27 de junho de 2019

The White Crow.


  Rudolf Nureyev é um nome sobejamente conhecido entre todos, sobretudo na Europa. O célebre bailarino russo, que em 1961 protagonizou um momento inusitado, ao pedir asilo político em França, já no aeroporto, de partida para Moscovo. Este The White Crow não deixou escapar a repressão do regime soviético e os constrangimentos na vida dos seus cidadãos, que eram completamente, como é apanágio nos totalitarismos, manietados. Nureyev não foi excepção. Estava proibido, como todos os colegas dançarinos, de sequer falar com ocidentais. Em Paris, quase que se erguia um muro invisível entre os bailarinos russos e os franceses. Nureyev, destemido, abordou-os e encetou conversa com alguns, tornando-se amigo deles. Na sua companhia, descobriu um mundo novo, que não mais iria largar.

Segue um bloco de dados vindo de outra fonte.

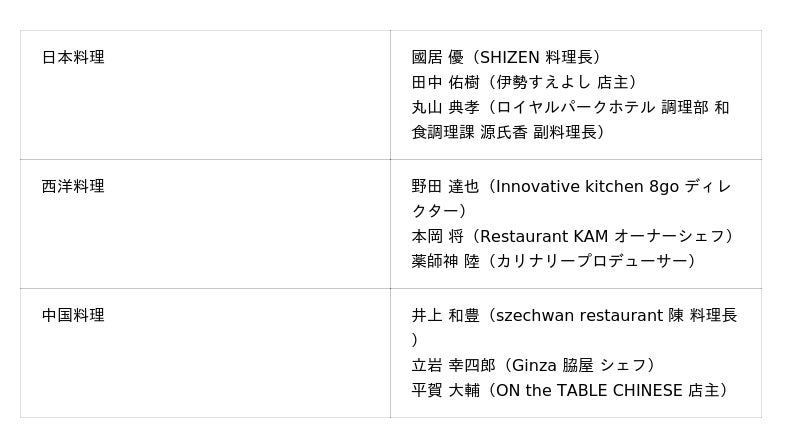Click the 日本料理 category cell
This screenshot has height=448, width=800.
pyautogui.click(x=73, y=58)
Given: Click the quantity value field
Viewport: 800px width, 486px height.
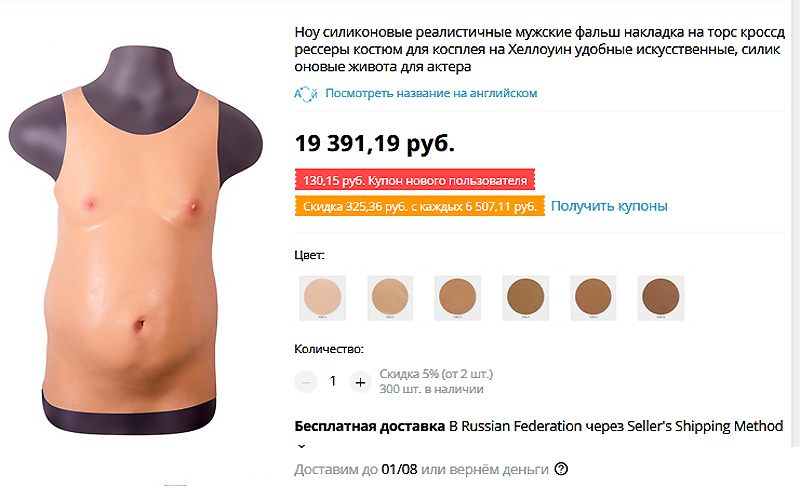Looking at the screenshot, I should click(x=333, y=381).
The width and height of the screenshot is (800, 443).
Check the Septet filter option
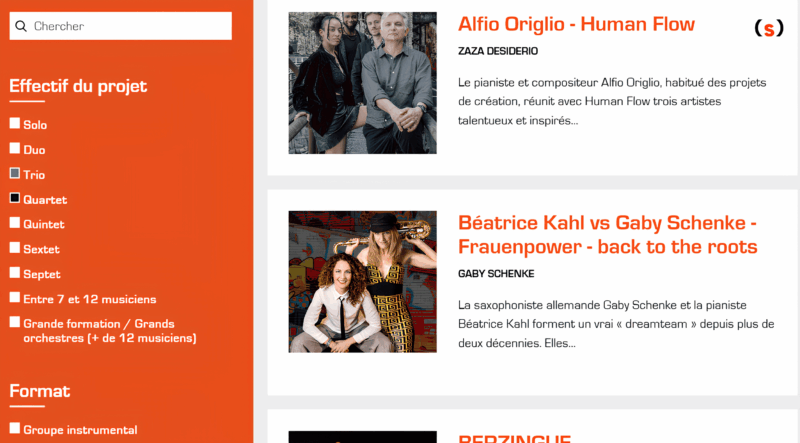point(15,273)
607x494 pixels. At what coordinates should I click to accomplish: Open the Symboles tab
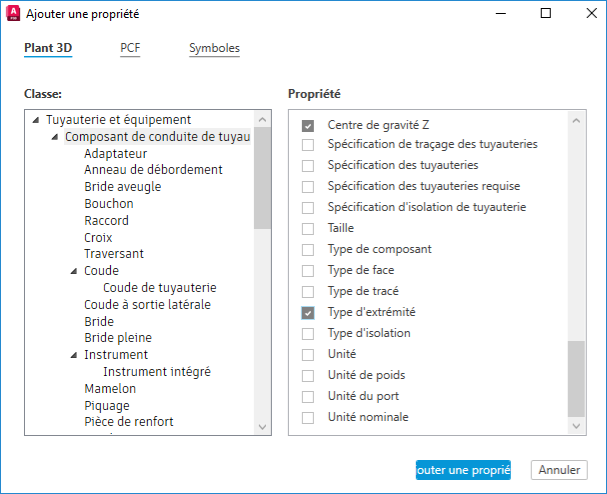click(214, 48)
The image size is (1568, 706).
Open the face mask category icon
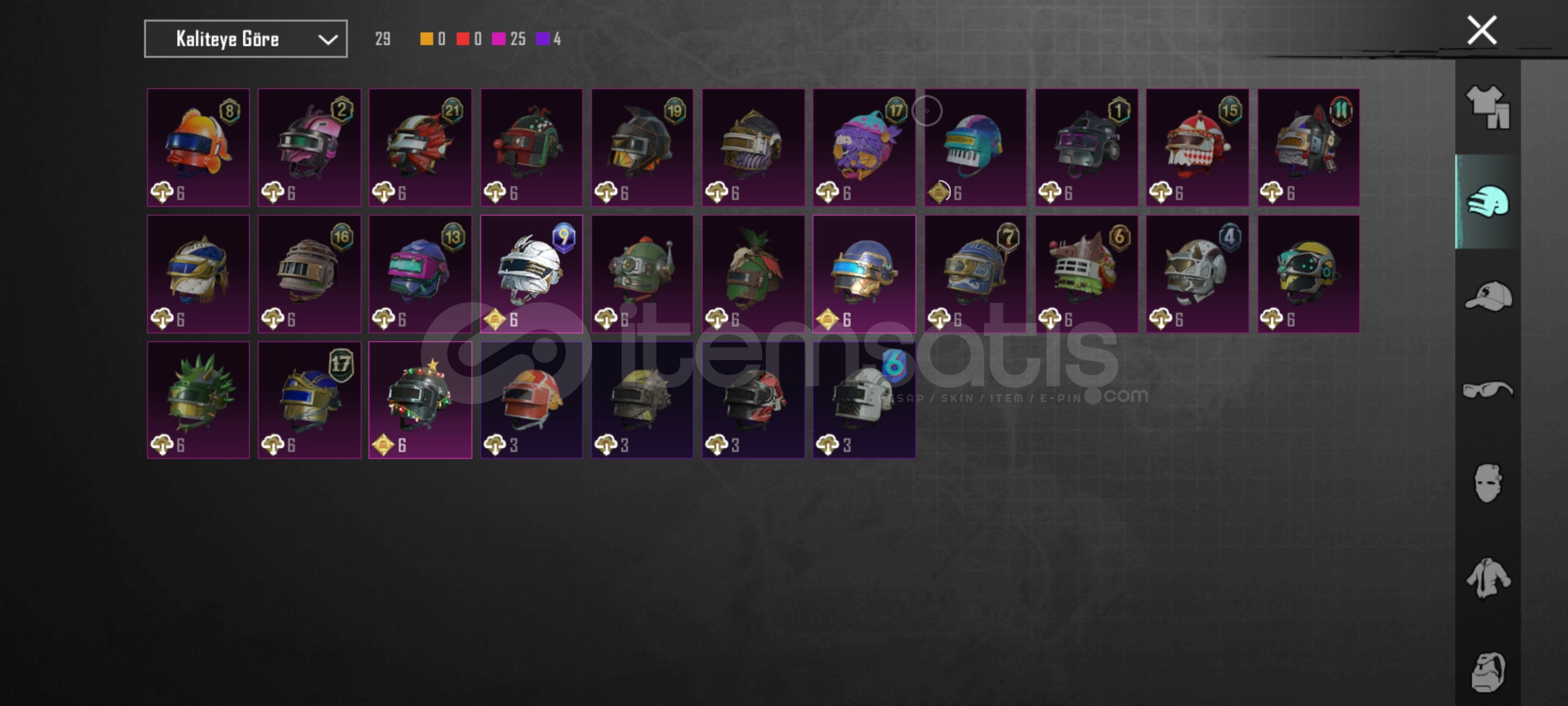point(1488,483)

   O filme chega-nos em sucessivas parcelas intercaladas. Vemos Nureyev em pequeno, com a mãe e as irmãs. De seguida, vemo-lo em escolas de bailado russas e já em Paris, onde a sua companhia de bailado actuou por cinco semanas. As fases não são sequenciais; pelo contrário, são-nos mostradas ao longo de todo o filme, como pedaços que se cortam e se colam naquele momento em particular, o que confere um resultado interessante.

  Nureyev tinha uma personalidade extremamente difícil. O realizador não o esqueceu. Frequentemente, pela sua irascibilidade, feria pessoas que lhe eram próximas, e outras que até o mereciam. Não sei até que ponto se tratava de uma defesa. As cenas em família não nos dão margem para interpretações seguras, mas antevemos alguma carência afectiva, porque a económica é manifesta, e até dedutível.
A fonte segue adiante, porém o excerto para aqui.